Below is a News Tribune article today about planned homeless camps here in Puyallup. But first, our comments.
Many of the families that we serve in our Emergency and Transitional housing programs come from situations where they are living in their cars, and a safe place for families to park in the time before they access services is welcomed, as families should not have to sleep in fear. We would agree with the Homeless Coalition that there are better solutions needed, and we believe that the very best solution to family homelessness is the best-practice we have adopted – shelter in single family units, intensive case management and accountability, and heavy investment in the keys to ending the cycle of homelessness – education and living-wage jobs. We welcome increased partnerships around these pillars in the City of Puyallup – to end family homelessness by giving families the tools they need to never be homeless again.
Safe park’ for homeless planned in Puyallup
SARA SCHILLING; Staff writer
A Puyallup group working to coordinate a series of temporary camps for the homeless plans to start by offering a place for people living in their cars to park overnight.
There’s no firm date, but leaders hope a temporary “safe park” will open in the next couple of months, said Ted Brackman, co-founder of the Puyallup Homeless Coalition.
It would be the only one of its kind in Pierce County.
“The hard reality is we do have moms, dads, kids living out in the elements. Tonight, last night. It’s very sad,” Brackman said.

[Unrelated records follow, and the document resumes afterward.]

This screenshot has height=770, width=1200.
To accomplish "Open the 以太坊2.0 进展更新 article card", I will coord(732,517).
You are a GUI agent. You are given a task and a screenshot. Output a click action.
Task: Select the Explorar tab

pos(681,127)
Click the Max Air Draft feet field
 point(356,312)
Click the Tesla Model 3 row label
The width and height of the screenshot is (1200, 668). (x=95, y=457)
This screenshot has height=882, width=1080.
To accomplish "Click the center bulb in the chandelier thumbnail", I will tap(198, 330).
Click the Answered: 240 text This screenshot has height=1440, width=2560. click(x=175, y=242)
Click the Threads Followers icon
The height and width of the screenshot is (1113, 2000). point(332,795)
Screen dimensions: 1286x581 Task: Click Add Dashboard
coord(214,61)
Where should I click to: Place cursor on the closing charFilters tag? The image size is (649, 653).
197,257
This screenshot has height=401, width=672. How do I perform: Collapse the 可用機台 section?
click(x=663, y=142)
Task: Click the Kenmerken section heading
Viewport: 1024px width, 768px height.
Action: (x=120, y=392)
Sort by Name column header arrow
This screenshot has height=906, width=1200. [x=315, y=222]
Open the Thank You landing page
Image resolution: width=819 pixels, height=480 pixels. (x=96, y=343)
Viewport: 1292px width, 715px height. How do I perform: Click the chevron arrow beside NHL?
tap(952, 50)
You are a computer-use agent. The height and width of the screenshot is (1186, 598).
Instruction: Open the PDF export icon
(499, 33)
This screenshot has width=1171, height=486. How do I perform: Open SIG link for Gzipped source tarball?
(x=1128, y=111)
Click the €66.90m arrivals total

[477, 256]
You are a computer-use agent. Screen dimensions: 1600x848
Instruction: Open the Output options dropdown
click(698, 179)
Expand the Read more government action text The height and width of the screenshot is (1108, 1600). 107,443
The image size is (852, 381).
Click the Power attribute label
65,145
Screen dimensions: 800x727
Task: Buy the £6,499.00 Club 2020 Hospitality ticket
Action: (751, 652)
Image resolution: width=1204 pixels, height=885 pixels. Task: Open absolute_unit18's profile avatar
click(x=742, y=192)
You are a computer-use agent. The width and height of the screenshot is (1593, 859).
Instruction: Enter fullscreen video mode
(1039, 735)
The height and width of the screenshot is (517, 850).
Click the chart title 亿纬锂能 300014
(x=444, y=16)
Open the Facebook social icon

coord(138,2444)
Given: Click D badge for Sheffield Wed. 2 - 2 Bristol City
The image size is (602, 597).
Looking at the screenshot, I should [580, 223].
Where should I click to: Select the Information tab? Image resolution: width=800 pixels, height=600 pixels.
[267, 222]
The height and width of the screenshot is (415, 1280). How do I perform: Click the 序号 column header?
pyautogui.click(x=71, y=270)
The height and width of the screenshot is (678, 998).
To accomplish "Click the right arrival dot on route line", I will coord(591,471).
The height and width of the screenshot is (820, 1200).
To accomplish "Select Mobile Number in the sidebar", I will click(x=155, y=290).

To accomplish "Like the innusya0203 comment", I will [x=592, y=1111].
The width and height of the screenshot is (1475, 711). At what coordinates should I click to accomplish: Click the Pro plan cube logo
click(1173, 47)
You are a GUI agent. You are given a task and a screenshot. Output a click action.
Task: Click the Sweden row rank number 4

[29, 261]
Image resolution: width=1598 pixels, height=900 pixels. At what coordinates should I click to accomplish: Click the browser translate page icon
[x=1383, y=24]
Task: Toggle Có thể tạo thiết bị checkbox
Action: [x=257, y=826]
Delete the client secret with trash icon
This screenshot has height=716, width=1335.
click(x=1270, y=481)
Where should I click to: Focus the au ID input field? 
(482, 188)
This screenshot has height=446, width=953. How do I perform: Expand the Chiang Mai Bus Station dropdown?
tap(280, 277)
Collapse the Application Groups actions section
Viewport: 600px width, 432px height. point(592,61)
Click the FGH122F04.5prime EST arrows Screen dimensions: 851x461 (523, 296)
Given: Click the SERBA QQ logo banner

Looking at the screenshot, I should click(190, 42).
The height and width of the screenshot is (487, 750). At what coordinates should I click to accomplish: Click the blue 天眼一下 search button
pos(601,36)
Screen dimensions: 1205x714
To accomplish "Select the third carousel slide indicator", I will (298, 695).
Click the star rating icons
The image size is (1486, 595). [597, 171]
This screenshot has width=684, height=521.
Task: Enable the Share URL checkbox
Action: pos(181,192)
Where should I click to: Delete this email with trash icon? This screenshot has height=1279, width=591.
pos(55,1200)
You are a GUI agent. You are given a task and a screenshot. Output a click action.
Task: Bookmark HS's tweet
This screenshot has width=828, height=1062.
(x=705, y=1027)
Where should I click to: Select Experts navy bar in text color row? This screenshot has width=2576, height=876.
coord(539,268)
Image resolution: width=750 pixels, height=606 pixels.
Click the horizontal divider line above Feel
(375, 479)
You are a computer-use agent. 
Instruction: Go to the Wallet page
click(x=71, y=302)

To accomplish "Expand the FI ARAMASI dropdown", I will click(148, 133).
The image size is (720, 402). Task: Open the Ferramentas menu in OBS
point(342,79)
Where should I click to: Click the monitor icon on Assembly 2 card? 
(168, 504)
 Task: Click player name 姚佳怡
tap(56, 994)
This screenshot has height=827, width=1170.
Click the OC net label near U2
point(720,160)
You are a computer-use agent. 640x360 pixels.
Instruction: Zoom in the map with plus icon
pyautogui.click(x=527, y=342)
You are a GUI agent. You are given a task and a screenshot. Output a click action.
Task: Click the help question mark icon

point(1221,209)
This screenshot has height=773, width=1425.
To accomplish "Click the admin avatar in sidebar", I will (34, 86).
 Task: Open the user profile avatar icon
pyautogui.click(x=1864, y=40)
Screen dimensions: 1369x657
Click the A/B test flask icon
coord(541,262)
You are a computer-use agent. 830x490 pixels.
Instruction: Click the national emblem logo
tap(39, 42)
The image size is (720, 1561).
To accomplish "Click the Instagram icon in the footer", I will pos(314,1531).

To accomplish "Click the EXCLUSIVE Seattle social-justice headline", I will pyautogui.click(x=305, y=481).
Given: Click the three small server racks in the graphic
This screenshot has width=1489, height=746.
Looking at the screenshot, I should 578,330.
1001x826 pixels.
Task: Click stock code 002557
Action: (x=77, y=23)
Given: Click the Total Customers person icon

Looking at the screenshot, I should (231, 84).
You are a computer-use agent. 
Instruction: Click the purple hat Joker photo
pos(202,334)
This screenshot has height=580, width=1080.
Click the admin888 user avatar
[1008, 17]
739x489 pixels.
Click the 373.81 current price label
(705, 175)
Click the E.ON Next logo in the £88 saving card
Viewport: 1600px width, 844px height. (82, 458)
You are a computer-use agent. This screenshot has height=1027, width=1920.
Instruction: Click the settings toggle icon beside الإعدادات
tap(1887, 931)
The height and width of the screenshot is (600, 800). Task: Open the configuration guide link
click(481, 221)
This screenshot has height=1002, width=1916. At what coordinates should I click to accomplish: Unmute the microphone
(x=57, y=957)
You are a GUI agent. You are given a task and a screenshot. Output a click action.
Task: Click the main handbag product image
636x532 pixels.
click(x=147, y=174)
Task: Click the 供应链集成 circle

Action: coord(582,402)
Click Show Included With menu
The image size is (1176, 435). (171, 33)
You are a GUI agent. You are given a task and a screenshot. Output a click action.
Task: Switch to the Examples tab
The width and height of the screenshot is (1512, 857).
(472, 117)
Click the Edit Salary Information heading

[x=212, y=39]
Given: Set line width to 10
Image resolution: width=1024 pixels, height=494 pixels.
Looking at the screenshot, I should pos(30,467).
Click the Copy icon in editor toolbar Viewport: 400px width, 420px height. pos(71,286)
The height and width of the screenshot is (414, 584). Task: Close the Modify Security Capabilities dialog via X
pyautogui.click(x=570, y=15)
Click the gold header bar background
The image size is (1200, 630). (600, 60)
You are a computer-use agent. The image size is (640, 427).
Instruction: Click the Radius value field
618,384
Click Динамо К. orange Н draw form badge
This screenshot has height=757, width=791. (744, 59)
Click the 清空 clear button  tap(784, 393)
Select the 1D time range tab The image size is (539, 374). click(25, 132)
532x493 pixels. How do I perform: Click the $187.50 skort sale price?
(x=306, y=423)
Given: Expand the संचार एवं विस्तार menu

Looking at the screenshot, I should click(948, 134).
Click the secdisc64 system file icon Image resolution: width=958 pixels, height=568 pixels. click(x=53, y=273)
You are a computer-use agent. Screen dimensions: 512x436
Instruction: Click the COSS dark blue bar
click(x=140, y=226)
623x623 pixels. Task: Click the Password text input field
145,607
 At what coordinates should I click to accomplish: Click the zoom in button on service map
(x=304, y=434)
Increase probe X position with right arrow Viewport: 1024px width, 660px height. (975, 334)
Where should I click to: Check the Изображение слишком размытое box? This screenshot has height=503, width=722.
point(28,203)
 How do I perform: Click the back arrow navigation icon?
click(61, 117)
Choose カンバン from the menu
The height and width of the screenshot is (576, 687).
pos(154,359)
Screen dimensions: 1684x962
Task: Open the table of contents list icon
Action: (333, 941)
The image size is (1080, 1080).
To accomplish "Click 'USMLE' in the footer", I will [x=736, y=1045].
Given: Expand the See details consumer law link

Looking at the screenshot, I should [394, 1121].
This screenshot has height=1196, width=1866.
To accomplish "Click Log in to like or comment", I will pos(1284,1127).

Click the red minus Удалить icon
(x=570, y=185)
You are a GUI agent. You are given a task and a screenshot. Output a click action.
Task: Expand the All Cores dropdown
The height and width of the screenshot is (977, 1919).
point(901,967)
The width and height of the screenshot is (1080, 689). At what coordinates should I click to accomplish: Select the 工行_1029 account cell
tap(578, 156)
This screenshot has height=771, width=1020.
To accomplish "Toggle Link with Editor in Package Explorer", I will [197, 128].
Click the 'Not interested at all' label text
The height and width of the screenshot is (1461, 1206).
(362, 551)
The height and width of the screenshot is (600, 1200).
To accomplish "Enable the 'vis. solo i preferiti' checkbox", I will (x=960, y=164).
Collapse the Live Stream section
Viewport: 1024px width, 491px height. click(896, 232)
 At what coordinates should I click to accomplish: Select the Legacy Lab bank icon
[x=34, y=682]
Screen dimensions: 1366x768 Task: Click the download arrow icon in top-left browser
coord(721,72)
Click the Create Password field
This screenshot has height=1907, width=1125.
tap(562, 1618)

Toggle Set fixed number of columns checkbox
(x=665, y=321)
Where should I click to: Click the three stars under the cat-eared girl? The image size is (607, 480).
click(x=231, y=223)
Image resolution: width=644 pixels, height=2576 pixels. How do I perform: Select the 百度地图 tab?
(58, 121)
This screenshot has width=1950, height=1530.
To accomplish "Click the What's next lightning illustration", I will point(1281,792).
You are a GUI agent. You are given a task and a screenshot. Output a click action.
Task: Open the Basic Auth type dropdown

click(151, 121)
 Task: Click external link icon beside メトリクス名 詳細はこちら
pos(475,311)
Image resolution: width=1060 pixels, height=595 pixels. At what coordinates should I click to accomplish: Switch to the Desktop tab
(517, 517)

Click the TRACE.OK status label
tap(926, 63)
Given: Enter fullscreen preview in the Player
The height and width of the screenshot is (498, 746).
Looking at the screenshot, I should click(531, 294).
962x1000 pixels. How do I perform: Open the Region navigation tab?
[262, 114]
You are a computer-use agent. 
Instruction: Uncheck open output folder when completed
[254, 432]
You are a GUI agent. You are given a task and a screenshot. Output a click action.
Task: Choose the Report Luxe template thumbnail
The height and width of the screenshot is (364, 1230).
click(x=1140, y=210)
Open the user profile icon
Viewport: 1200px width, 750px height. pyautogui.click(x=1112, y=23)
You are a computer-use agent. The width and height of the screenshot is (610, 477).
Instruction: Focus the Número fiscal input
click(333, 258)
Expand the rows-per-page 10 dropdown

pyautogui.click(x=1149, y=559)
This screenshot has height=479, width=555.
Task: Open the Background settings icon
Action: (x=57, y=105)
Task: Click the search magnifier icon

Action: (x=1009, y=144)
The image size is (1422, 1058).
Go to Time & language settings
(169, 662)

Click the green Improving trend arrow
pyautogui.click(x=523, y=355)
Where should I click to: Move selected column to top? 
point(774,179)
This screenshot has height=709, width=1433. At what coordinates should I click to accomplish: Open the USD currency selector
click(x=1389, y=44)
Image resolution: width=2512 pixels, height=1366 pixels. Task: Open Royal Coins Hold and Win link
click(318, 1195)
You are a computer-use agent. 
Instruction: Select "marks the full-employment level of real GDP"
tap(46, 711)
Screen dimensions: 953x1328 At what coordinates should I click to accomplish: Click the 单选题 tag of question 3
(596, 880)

He and other coalition leaders pushed for a city ordinance allowing tent cities and other temporary encampments. It was approved by the City Council in September, as required by a state law approved early this year. Religious groups are now free to host temporary camps under conditions set by their host cities.
Under Puyallup’s ordinance, the encampments can serve up to 40 people and last a maximum of 90 days. Only one can operate at a time.
The coalition has been working with Puyallup churches to coordinate the camps. Leaders have pointed to Camp Quixote in Thurston County as a model; it started more than three years ago and runs year-round at rotating locations.
But opening the first camp in Puyallup isn’t as simple as finding a willing church with enough space, Brackman said. The encampments must meet requirements such as having toilets, hand-washing stations, garbage cans and a security plan.
They also must be “buffered and screened” from neighbors. The intent also is to connect campers with social services they need to get off the streets, Brackman said.
He said a “safe park” is a good way to start implementing the ordinance. Many people who lose their homes or don’t have anywhere else to go spend the night in their cars and need a place to park where they aren’t vulnerable to break-ins or other problems, he said.
Other communities have tried the “safe park” approach. Kitsap County and Kitsap Community Resources instituted it on a trial basis early this year by using a parking lot with nearby bathroom facilities, security and caseworker help. Another group opened a safe park for single women in Poulsbo this year.
In Puyallup, the number of homeless people isn’t known, but it’s estimated to be several hundred. A January count found 1,807 homeless adults and children throughout Pierce County.
Homeless advocates said the need for services is even more pressing in the bad weather and bad economy.
“We used to see families that were in and out of homelessness,” said Bev Cascio of Open Hearth, a program of Associated Ministries in Tacoma that provides emergency motel vouchers in east Pierce County, including Puyallup.
But many people seeking help now used to have homes and jobs and fell on hard times, she said. The group served about 120 families for all of 2009 and already has surpassed that number this year, she said.
Brackman said that while the coalition works on the temporary camps, it’s also trying to find a long-term solution to the problem of homelessness in Puyallup. The group earlier this month coordinated a series of events for national Hunger and Homelessness Awareness Week, including a roundtable discussion of community leaders.
Another discussion is planned for 7 p.m. Dec. 13, with the location yet to be determined. The goal is to come up with a citywide strategy, Brackman said.
Until that’s in place, “we’re going to be faced with trying to fill in gaps,” he said. “The gaps are always bigger than what we can fill.”